■ What is expected
What you return should be the line containing "Image resolution: width=1372" and each line after it to the end of the records, copied exactly.

(Stored data entries)
━━━

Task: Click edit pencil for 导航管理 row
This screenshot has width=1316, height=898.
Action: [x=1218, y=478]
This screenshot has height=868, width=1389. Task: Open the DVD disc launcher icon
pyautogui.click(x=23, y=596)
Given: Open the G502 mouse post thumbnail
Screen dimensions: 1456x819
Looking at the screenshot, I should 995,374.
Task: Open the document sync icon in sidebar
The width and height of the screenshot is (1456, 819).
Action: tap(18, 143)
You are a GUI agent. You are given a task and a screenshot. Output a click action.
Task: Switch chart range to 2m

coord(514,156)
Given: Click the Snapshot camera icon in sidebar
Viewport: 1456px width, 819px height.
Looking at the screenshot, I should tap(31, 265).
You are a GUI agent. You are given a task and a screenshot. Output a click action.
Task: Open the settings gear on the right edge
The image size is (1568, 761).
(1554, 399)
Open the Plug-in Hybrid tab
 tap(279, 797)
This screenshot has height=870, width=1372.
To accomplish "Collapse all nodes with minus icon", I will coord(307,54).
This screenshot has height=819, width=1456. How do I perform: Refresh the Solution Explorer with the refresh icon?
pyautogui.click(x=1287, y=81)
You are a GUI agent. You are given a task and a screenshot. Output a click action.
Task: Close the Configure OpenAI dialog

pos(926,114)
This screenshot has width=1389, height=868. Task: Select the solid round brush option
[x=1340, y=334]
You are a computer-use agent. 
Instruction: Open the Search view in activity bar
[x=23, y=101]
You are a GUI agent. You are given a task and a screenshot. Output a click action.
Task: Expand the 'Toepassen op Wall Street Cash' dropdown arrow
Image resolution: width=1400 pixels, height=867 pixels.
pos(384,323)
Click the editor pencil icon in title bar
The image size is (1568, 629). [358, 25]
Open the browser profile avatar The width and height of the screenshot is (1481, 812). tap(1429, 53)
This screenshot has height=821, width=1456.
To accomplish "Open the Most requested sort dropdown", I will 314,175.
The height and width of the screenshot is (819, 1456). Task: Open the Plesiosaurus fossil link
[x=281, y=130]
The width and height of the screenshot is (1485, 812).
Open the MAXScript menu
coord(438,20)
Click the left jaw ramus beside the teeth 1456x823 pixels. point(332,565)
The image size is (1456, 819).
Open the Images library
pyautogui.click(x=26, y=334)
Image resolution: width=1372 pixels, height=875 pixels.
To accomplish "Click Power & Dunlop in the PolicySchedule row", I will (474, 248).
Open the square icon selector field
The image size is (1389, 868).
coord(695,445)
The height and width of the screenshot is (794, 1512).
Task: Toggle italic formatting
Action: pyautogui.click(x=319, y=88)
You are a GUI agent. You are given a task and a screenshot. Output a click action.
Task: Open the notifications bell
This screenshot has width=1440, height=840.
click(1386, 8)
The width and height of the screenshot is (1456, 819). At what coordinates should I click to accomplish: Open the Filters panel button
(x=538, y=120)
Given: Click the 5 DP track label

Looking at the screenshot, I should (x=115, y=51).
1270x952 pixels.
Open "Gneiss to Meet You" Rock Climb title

━━━

■ Solved problem
Image resolution: width=1372 pixels, height=875 pixels.
To accomplish "Click Power & Dunlop in the PolicySchedule row", I will (474, 248).
Open the square icon selector field
The image size is (1389, 868).
coord(695,445)
The height and width of the screenshot is (794, 1512).
Task: Toggle italic formatting
Action: pyautogui.click(x=319, y=88)
You are a GUI agent. You are given a task and a screenshot. Output a click action.
Task: Open the notifications bell
This screenshot has width=1440, height=840.
click(1386, 8)
The width and height of the screenshot is (1456, 819). At what coordinates should I click to accomplish: Open the Filters panel button
(x=538, y=120)
Given: Click the 5 DP track label

Looking at the screenshot, I should (x=115, y=51).
1270x952 pixels.
Open "Gneiss to Meet You" Rock Climb title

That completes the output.